BEGIN RAW DATA

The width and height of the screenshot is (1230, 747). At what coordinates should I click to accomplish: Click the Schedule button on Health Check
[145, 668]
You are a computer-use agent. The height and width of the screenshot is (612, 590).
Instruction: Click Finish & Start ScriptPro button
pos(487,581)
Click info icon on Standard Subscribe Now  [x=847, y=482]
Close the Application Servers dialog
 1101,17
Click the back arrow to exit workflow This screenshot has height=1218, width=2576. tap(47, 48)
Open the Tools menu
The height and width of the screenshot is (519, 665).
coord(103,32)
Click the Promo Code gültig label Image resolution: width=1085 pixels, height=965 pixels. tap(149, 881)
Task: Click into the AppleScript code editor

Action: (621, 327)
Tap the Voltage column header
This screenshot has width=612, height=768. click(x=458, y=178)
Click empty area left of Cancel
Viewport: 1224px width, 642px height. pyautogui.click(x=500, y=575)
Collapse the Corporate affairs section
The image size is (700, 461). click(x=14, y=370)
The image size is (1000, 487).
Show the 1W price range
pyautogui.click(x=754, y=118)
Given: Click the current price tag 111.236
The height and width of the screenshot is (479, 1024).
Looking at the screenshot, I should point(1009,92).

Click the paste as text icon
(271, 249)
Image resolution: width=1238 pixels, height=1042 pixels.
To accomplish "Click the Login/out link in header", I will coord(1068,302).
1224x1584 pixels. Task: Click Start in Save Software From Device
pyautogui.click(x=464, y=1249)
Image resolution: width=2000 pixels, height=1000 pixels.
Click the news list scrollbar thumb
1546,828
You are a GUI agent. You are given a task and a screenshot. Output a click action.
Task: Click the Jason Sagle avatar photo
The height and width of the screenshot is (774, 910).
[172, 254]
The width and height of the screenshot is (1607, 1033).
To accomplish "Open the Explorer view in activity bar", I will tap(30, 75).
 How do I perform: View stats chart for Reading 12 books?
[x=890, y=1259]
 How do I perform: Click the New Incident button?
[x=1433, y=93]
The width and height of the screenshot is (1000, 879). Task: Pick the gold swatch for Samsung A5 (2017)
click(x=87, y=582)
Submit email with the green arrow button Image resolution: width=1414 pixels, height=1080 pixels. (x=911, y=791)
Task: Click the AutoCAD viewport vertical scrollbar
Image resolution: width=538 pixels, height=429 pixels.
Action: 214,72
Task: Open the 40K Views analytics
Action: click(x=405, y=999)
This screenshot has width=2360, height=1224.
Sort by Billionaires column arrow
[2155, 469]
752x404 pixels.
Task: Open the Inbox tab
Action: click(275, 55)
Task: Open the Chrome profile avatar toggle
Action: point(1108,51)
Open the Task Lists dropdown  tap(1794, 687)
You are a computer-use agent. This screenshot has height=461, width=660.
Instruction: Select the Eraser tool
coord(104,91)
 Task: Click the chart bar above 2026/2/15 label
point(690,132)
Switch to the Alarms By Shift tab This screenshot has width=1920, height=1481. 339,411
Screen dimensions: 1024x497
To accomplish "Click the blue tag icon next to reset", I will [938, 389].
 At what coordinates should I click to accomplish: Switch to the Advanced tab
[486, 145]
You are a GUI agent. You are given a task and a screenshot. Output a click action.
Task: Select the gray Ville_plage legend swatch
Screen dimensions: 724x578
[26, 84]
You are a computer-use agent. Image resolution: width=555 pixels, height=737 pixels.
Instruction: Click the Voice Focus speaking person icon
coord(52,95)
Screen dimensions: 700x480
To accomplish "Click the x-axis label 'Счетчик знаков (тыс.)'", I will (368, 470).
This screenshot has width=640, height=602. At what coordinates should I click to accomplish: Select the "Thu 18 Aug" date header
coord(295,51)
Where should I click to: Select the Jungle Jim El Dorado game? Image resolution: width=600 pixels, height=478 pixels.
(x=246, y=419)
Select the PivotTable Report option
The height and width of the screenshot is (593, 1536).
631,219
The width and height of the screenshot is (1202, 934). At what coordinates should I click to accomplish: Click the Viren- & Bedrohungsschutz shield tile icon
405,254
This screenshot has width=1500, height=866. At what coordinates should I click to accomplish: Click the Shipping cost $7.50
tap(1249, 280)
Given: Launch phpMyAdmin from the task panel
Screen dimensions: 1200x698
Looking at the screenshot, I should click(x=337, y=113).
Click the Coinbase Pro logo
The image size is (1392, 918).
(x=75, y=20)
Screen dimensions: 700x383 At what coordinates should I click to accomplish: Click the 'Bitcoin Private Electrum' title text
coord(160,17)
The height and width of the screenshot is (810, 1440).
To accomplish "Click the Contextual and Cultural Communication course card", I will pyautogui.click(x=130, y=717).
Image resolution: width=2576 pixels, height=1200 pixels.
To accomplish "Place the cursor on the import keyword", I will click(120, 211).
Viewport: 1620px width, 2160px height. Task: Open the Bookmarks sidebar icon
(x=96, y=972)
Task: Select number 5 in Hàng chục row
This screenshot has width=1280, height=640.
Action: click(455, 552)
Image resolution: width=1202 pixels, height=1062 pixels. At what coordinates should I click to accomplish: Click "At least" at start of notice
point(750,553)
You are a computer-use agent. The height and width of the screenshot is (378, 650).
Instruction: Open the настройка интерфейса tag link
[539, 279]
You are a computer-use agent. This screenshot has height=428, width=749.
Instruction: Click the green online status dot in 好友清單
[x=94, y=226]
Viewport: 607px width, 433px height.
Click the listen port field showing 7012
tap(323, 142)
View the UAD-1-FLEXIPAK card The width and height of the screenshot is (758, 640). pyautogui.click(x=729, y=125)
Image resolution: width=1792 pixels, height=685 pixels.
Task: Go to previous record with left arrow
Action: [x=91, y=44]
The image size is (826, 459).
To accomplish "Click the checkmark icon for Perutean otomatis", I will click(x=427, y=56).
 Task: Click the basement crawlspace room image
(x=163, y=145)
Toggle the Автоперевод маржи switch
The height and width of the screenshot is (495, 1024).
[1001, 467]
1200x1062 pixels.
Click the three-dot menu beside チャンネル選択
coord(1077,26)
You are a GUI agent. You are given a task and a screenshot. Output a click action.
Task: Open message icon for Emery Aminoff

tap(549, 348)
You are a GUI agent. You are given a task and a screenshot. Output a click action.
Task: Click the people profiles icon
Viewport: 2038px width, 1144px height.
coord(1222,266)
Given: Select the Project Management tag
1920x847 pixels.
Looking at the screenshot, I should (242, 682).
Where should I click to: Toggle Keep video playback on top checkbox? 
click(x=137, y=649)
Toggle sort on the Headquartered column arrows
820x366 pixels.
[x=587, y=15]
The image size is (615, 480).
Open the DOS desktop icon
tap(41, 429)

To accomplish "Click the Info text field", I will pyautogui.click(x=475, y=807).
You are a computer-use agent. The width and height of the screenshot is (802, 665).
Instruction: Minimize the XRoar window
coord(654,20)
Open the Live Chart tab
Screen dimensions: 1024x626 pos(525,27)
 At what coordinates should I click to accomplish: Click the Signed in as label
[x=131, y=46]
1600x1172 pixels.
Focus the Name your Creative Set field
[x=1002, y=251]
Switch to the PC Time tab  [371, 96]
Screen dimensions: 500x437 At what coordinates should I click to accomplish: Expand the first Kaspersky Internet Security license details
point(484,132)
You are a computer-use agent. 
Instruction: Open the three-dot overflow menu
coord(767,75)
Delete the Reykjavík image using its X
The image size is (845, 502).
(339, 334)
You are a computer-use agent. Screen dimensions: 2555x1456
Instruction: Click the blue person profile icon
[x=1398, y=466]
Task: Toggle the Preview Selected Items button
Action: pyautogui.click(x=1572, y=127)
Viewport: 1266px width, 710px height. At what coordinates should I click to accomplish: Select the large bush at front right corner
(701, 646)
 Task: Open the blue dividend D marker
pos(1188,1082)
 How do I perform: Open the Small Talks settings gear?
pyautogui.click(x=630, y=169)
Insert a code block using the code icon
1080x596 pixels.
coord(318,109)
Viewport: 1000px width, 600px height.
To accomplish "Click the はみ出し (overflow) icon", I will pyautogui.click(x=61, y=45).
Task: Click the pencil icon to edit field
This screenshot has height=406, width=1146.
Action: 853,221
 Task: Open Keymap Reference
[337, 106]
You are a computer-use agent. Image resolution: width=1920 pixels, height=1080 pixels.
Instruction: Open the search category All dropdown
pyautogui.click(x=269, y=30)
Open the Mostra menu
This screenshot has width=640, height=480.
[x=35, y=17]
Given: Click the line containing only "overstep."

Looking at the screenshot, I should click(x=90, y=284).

END RAW DATA

WORK REQUIRED:
Reproduce verbatim the data above, from its first line through the line containing "Viewport: 1224px width, 642px", inclusive.

EXERCISE OUTPUT:
The width and height of the screenshot is (1230, 747). At what coordinates should I click to accomplish: Click the Schedule button on Health Check
[145, 668]
You are a computer-use agent. The height and width of the screenshot is (612, 590).
Instruction: Click Finish & Start ScriptPro button
pos(487,581)
Click info icon on Standard Subscribe Now  [x=847, y=482]
Close the Application Servers dialog
 1101,17
Click the back arrow to exit workflow This screenshot has height=1218, width=2576. tap(47, 48)
Open the Tools menu
The height and width of the screenshot is (519, 665).
coord(103,32)
Click the Promo Code gültig label Image resolution: width=1085 pixels, height=965 pixels. tap(149, 881)
Task: Click into the AppleScript code editor

Action: (621, 327)
Tap the Voltage column header
This screenshot has width=612, height=768. click(x=458, y=178)
Click empty area left of Cancel
Viewport: 1224px width, 642px height. pyautogui.click(x=500, y=575)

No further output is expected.